Students requesting accommodations for AD/HD should submit a current diagnostic report containing the following information:
- Documented developmental history indicating relevant symptoms and problem behaviors across multiple settings. Possible data sources include past evaluations, school records, or teacher and parent reports.
- Documentation of current symptoms that meet diagnostic criteria. Data sources should include clinical interviews, IQ tests (with special reference to any working memory and processing speed index scores), Conners' CPT II or other continuous performance tests, and tests of memory, attention, processing, and fluency from batteries such as the Woodcock-Johnson III Tests of Cognitive Abilities and of Achievement.

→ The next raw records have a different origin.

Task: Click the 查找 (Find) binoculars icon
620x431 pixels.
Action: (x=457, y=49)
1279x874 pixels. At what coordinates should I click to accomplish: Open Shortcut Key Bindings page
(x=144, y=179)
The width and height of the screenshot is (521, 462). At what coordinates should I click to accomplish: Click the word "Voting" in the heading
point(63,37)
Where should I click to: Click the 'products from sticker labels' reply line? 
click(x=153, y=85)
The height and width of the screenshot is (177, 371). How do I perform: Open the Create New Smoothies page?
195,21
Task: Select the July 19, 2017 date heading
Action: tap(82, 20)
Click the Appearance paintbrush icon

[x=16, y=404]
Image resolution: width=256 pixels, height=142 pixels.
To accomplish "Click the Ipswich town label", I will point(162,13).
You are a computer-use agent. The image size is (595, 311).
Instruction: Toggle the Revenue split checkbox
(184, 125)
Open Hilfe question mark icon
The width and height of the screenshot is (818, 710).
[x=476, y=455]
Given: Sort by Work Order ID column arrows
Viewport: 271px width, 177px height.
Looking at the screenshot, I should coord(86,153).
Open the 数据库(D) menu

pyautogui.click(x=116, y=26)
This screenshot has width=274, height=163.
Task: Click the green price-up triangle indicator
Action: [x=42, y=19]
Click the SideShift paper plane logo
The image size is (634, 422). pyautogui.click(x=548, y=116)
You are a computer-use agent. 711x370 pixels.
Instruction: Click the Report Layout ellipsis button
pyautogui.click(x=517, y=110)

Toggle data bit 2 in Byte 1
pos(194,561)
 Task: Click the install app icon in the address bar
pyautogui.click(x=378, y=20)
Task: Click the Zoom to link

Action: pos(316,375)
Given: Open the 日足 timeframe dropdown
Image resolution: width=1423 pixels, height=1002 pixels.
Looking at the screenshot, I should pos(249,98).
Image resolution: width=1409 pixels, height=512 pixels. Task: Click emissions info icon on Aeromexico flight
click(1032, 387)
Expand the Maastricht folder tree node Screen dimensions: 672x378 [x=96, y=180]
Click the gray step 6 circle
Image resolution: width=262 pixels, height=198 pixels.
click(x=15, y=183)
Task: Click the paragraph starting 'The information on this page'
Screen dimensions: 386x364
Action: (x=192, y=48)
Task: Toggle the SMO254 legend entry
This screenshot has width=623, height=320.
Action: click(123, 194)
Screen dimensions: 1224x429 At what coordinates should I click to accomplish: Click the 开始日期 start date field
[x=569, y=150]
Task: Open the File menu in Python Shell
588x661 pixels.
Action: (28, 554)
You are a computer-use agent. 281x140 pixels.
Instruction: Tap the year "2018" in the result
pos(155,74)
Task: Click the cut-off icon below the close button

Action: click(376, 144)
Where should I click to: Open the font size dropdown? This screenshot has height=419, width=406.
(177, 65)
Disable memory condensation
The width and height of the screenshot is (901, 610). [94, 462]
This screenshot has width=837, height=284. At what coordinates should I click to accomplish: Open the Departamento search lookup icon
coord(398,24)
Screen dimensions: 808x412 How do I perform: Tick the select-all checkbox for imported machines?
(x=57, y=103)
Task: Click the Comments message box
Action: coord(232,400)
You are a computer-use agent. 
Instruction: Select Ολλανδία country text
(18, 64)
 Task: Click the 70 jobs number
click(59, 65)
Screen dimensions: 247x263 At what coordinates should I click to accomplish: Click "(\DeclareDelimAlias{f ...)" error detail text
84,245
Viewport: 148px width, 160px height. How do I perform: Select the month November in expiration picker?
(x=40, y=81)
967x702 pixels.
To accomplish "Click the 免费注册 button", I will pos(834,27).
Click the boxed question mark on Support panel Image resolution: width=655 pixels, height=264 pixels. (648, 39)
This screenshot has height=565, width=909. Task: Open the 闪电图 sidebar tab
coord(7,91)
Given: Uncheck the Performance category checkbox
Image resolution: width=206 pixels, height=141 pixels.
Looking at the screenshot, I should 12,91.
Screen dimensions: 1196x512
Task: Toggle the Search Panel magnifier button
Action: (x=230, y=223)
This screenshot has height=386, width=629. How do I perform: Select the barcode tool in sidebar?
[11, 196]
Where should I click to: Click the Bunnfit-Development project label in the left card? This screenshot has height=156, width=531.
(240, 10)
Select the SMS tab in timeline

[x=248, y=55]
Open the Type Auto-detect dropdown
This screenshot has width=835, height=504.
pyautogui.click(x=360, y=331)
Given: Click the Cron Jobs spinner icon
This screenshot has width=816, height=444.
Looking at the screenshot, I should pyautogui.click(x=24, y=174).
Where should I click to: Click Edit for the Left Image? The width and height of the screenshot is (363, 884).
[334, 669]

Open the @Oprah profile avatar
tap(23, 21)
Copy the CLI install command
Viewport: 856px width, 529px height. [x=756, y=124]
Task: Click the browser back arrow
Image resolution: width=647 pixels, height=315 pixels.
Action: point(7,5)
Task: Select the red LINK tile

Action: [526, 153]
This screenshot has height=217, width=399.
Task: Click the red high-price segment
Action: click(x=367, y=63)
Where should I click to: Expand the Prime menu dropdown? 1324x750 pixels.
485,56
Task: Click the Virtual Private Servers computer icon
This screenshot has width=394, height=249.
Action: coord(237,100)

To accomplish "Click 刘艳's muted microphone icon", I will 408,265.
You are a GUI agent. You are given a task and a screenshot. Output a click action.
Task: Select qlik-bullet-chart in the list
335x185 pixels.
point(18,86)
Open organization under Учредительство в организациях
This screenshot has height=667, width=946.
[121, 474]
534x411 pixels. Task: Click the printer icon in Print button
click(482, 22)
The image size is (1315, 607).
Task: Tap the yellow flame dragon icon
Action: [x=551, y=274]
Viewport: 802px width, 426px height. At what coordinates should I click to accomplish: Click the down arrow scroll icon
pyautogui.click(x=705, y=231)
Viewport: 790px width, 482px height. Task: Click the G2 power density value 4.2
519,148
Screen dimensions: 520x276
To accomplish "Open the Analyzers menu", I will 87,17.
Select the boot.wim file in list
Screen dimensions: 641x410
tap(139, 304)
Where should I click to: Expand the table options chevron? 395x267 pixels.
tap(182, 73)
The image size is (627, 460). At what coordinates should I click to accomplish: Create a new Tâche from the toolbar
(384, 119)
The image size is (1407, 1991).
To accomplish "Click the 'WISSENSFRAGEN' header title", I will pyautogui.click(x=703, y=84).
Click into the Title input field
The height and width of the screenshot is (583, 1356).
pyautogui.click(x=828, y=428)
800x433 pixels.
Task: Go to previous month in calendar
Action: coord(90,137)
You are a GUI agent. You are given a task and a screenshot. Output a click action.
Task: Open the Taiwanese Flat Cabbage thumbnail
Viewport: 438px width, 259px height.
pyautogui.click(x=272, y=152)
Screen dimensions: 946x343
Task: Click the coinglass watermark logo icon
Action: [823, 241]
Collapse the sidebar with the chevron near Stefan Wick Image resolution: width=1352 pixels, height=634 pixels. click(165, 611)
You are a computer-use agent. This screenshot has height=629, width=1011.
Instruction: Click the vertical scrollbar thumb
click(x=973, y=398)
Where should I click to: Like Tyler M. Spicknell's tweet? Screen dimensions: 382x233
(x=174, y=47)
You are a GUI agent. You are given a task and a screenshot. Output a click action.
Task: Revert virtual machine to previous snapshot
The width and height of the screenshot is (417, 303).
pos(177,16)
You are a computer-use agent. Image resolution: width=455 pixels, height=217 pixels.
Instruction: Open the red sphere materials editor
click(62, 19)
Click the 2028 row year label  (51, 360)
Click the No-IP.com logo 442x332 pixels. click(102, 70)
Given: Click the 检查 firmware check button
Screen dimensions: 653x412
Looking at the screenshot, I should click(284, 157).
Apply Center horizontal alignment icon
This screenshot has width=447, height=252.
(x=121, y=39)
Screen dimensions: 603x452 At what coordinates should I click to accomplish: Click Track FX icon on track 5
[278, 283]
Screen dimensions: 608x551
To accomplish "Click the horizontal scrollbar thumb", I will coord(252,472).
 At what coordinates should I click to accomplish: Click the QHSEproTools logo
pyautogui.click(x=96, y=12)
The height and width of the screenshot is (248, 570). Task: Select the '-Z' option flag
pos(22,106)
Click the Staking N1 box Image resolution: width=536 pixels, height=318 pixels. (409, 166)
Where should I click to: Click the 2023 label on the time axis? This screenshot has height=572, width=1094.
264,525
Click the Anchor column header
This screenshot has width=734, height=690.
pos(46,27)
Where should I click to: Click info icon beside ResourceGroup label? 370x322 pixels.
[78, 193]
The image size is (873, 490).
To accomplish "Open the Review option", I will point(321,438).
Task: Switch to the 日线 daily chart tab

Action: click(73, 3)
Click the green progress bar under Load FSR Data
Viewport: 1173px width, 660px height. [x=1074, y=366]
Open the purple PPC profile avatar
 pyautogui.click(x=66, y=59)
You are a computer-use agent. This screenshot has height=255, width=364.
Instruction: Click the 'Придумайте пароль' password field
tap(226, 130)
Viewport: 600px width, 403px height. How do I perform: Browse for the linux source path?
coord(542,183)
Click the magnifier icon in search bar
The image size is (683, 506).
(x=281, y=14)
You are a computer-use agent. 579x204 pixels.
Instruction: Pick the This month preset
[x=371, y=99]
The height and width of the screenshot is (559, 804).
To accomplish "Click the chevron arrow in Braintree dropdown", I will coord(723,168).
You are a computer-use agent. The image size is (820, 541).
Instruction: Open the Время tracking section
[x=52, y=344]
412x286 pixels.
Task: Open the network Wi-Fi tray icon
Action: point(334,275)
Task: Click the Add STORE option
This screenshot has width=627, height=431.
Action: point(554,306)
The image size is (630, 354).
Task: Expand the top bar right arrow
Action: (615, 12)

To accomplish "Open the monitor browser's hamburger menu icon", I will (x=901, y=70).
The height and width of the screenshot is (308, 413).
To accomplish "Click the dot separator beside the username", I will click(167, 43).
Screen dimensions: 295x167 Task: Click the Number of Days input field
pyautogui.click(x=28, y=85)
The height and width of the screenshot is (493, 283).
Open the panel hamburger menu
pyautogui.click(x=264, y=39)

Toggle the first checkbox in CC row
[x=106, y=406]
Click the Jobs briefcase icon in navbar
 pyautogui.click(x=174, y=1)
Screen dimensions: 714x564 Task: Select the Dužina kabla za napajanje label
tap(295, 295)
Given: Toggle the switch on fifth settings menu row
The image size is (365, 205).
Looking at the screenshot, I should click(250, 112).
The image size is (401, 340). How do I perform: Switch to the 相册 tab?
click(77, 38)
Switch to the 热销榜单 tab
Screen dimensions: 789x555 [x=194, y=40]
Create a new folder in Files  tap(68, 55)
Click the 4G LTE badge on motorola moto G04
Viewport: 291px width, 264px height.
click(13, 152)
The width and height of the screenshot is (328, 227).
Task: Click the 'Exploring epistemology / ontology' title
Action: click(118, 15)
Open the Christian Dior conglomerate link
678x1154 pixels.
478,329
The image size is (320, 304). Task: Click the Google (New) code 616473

- The DSM-IV diagnostic criteria that were identified as present in this case and the diagnostic procedures/assessments/scales used to identify these criteria. Please describe the settings in which these symptoms have been most evident.
- Documentation of current adult behavior on rating scales of AD/HD symptoms that have appropriate norms and if possible, documentation of past childhood behavior on rating scales of AD/HD symptoms. Possible data sources include norm-based behavior rating scales.
- Corroboration of current AD/HD symptoms across multiple settings by one or more independent observers with knowledge of the student’s functioning. Possible data source include parent, spouse, teacher, supervisor, co-worker, relative, and/or clinician.
- Discuss how the possibility of other psychiatric or medical disorders which may cause problems with inattention are considered, evaluated, and documented in the differential diagnosis process. Please also discuss any dual diagnoses and alternative or coexisting conditions.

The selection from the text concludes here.